▶ Extracted records
== Segment start ==

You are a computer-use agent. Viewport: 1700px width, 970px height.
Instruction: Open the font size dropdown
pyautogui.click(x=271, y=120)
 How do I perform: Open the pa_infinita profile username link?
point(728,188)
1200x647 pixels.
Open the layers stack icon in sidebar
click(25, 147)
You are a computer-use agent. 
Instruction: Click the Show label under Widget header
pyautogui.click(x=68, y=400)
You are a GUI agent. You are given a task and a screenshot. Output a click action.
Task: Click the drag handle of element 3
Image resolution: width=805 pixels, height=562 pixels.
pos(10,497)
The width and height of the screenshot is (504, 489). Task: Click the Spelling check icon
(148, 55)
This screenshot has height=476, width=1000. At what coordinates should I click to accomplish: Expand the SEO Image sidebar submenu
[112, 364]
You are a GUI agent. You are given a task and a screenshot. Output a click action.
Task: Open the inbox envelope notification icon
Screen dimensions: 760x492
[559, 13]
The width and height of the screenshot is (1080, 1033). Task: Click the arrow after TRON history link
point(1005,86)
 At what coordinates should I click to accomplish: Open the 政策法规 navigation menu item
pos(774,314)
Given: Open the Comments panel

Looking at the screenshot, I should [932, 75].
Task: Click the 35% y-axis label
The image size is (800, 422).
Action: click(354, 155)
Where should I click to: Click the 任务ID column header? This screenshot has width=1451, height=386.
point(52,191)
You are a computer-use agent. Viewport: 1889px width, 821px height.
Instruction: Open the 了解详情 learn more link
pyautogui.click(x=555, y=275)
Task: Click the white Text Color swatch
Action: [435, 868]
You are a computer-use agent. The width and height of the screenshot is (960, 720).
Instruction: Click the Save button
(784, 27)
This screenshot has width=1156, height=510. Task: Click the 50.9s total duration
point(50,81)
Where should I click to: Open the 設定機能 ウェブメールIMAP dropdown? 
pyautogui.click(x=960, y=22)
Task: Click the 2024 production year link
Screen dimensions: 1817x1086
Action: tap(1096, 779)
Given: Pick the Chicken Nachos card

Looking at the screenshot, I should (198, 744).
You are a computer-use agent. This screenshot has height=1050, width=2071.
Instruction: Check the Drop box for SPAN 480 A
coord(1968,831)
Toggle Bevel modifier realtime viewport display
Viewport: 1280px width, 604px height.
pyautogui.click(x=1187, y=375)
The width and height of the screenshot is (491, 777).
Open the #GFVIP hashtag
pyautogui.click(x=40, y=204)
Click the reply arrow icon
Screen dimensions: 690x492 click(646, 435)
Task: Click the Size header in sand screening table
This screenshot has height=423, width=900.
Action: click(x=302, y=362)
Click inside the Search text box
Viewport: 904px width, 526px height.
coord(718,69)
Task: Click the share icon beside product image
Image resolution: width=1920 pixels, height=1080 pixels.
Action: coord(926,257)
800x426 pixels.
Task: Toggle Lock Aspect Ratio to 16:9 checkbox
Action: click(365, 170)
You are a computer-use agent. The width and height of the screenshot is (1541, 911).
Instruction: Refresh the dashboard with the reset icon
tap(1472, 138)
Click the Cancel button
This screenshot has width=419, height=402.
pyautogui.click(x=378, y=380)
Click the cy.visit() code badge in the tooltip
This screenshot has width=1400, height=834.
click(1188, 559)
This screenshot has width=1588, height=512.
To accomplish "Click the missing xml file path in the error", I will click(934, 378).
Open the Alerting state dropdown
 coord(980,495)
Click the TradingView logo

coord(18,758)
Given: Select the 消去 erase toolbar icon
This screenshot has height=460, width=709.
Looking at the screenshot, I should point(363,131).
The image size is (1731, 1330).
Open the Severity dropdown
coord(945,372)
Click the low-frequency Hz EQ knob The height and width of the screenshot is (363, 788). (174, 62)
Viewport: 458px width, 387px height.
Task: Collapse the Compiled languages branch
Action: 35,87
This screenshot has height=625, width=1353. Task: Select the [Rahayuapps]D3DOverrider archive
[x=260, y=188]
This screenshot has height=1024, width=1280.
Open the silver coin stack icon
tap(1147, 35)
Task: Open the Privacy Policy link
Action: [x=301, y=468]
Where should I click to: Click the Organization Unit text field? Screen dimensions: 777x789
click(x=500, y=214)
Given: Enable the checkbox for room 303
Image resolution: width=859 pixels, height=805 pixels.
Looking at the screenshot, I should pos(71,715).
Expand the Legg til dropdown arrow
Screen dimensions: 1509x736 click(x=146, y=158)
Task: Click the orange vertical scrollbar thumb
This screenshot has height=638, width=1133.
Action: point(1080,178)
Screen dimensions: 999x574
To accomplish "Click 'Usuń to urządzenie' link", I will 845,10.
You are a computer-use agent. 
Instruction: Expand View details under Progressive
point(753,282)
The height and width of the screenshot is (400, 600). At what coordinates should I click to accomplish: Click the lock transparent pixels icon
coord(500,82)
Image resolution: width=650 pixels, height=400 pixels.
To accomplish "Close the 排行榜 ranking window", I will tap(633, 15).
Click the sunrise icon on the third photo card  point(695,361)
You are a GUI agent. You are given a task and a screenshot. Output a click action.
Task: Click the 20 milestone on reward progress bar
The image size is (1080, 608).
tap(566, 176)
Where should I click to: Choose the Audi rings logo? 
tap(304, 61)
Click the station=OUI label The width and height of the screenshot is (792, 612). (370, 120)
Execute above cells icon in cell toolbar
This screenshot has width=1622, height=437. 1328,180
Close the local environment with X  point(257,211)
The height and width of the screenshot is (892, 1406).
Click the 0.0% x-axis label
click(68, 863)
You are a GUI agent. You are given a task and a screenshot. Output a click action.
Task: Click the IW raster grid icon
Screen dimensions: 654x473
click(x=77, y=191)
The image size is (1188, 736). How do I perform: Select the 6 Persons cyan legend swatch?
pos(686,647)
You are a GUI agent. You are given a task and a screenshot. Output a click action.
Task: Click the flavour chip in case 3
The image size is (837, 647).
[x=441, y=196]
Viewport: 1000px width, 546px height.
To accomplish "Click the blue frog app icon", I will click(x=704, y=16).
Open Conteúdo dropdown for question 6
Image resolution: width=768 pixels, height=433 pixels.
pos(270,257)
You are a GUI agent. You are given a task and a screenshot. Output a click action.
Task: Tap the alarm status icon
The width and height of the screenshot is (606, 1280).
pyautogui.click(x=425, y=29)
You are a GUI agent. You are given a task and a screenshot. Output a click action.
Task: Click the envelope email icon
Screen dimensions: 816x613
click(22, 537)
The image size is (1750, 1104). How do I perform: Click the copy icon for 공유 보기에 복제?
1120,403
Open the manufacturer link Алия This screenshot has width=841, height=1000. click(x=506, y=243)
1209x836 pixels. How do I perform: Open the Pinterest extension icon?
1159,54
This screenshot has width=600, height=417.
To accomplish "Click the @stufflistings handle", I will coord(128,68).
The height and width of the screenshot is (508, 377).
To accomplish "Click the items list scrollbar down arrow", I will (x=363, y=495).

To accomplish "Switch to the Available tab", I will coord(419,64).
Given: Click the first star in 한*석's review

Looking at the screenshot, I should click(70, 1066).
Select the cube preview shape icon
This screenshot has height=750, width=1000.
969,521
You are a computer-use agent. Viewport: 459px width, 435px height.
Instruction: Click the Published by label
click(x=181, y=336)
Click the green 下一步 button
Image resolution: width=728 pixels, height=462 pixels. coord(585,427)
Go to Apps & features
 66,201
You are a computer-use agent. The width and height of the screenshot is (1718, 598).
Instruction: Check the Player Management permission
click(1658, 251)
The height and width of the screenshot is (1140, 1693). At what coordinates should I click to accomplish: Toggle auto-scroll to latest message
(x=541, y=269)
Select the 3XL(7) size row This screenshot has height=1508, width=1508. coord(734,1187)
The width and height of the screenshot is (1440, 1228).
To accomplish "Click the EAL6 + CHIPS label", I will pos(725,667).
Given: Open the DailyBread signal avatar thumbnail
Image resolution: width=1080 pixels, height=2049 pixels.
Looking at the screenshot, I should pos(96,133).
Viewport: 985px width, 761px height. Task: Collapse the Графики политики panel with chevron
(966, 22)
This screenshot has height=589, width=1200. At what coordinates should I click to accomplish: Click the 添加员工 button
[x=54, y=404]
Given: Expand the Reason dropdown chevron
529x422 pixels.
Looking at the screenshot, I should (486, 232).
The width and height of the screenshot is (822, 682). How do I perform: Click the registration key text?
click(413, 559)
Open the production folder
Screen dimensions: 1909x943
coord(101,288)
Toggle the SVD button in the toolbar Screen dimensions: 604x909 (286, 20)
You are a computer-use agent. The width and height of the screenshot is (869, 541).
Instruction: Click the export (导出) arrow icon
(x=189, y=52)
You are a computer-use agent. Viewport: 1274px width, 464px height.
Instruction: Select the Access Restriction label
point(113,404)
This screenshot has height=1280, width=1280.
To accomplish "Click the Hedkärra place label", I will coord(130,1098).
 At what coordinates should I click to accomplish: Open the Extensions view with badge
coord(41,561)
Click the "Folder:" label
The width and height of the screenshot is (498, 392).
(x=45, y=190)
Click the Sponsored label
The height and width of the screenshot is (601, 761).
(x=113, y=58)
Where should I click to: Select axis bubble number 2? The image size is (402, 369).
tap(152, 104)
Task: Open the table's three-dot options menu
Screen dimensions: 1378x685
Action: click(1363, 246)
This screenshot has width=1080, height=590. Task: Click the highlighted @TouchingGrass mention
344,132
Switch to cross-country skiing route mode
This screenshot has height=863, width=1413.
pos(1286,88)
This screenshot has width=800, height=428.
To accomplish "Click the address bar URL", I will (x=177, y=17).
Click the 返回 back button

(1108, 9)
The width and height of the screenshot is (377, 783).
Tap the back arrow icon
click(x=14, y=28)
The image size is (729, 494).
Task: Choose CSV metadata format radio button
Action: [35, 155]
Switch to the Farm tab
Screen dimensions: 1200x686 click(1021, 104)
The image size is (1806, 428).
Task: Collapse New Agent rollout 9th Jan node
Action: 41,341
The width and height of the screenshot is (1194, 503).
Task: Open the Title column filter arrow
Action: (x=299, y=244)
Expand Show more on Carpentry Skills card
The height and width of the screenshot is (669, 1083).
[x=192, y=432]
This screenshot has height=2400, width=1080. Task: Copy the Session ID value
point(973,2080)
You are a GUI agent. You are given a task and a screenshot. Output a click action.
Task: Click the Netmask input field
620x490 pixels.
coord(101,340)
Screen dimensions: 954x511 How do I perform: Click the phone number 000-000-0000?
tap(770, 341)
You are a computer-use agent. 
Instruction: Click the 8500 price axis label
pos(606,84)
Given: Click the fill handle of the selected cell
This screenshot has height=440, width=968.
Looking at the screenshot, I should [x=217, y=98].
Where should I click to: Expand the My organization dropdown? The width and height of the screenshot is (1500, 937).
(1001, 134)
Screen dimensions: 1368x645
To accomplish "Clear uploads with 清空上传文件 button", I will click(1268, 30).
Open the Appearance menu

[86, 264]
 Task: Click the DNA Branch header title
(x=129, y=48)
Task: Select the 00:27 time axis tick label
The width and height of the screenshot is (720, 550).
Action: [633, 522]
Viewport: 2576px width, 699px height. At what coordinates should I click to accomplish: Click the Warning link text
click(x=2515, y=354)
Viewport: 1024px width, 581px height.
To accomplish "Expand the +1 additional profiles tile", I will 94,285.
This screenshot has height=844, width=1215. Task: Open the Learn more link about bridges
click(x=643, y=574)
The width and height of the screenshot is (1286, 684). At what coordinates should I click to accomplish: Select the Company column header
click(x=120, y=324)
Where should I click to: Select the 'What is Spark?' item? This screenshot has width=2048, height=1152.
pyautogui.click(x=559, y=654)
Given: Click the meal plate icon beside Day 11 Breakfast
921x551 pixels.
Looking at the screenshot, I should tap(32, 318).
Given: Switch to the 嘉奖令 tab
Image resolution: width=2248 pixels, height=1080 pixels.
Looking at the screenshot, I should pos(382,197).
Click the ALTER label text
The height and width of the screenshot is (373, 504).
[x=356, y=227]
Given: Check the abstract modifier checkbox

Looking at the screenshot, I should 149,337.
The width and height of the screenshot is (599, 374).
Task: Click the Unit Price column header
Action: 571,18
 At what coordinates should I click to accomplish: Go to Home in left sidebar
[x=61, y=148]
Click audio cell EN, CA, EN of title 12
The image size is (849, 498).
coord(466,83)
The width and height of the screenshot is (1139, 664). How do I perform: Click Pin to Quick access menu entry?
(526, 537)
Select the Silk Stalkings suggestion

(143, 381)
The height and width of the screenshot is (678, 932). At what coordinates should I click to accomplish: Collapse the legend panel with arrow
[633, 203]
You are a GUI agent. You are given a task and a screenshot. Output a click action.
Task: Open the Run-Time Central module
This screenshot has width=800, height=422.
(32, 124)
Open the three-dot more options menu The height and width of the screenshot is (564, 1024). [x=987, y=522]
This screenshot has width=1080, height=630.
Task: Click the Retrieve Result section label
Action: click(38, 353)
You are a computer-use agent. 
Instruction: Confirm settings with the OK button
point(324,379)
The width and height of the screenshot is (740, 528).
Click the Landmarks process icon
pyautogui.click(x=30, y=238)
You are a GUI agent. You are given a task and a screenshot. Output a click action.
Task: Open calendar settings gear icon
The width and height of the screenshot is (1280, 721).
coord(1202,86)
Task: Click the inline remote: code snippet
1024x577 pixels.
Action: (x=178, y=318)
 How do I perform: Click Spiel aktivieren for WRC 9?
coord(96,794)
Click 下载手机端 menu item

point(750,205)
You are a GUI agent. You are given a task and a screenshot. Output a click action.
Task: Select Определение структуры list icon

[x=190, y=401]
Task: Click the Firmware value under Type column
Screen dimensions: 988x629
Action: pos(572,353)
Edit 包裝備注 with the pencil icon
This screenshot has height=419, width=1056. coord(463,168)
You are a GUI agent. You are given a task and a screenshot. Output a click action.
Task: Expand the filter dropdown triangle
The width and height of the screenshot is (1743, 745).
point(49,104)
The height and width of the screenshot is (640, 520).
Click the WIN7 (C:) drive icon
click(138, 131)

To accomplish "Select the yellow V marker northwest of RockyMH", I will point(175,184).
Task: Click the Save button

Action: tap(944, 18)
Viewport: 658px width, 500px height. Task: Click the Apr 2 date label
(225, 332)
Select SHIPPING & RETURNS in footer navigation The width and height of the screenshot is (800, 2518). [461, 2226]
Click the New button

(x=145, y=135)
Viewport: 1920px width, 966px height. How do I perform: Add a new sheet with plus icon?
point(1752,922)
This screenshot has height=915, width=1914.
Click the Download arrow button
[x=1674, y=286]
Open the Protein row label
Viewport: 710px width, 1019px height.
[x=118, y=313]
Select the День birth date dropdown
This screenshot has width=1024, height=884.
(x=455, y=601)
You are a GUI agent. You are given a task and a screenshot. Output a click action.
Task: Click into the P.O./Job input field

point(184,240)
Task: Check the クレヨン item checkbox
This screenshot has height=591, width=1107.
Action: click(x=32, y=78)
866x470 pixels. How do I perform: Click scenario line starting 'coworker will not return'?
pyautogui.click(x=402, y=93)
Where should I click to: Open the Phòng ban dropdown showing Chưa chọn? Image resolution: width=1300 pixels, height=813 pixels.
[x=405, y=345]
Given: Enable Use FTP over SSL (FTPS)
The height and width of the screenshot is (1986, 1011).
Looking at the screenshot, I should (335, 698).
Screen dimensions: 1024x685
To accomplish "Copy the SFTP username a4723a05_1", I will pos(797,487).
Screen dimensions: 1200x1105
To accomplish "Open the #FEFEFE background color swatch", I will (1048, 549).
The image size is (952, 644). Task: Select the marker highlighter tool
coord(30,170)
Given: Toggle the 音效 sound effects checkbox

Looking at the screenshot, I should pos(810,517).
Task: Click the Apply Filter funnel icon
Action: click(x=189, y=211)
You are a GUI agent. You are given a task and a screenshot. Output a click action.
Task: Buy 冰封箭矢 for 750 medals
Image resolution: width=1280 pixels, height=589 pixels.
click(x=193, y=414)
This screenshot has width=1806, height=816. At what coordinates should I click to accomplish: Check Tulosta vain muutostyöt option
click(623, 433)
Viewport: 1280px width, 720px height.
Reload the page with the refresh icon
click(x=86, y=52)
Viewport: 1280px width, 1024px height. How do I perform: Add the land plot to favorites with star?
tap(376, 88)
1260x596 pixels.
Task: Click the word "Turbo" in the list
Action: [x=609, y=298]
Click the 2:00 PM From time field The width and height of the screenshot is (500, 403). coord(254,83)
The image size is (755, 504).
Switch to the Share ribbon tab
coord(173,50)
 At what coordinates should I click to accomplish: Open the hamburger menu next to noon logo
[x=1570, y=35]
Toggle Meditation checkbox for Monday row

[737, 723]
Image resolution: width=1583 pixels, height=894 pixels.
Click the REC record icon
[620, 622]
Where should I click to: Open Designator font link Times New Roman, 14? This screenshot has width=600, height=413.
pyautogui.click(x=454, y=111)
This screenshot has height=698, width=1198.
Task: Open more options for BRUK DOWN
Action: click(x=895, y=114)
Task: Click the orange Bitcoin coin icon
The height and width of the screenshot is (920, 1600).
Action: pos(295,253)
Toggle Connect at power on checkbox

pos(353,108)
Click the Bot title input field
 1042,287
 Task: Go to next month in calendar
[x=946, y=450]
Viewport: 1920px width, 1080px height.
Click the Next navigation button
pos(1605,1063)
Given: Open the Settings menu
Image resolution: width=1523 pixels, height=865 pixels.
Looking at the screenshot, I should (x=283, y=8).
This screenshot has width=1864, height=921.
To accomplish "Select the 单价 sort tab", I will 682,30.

== Segment end ==

▶ Work to be completed
Starting at the line with "This screenshot has width=1864, height=921.", copy each line through the end of the data, both ends included, and give nothing else.

▶ Answer to the exercise
This screenshot has width=1864, height=921.
To accomplish "Select the 单价 sort tab", I will 682,30.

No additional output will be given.